## [Exercise goal]
Please set down, exactly as written, the line containing "Click the down" and every line after it through the end of the records.

━━━ Supplied material

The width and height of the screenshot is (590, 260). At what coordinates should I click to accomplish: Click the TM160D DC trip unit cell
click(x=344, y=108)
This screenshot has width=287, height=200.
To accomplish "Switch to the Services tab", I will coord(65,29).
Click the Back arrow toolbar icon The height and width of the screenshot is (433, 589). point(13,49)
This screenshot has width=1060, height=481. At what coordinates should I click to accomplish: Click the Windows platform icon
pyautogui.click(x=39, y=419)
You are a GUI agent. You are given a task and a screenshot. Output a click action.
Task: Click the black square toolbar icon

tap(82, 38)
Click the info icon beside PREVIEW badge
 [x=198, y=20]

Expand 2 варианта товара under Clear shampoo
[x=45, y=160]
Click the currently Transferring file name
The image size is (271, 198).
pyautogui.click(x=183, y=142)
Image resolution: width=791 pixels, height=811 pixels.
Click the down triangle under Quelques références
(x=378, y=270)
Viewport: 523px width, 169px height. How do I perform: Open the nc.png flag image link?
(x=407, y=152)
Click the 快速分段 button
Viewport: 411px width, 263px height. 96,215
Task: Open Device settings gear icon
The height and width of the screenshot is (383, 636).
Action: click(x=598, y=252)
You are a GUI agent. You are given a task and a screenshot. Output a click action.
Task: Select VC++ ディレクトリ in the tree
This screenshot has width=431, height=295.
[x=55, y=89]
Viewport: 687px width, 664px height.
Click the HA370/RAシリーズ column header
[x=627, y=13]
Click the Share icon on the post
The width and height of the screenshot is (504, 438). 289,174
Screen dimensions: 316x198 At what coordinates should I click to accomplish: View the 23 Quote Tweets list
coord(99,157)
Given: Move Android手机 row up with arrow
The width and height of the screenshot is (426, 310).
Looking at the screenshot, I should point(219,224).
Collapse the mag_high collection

━━━━━━

## [Response area]
Click the down triangle under Quelques références
(x=378, y=270)
Viewport: 523px width, 169px height. How do I perform: Open the nc.png flag image link?
(x=407, y=152)
Click the 快速分段 button
Viewport: 411px width, 263px height. 96,215
Task: Open Device settings gear icon
The height and width of the screenshot is (383, 636).
Action: click(x=598, y=252)
You are a GUI agent. You are given a task and a screenshot. Output a click action.
Task: Select VC++ ディレクトリ in the tree
This screenshot has width=431, height=295.
[x=55, y=89]
Viewport: 687px width, 664px height.
Click the HA370/RAシリーズ column header
[x=627, y=13]
Click the Share icon on the post
The width and height of the screenshot is (504, 438). 289,174
Screen dimensions: 316x198 At what coordinates should I click to accomplish: View the 23 Quote Tweets list
coord(99,157)
Given: Move Android手机 row up with arrow
The width and height of the screenshot is (426, 310).
Looking at the screenshot, I should point(219,224).
Collapse the mag_high collection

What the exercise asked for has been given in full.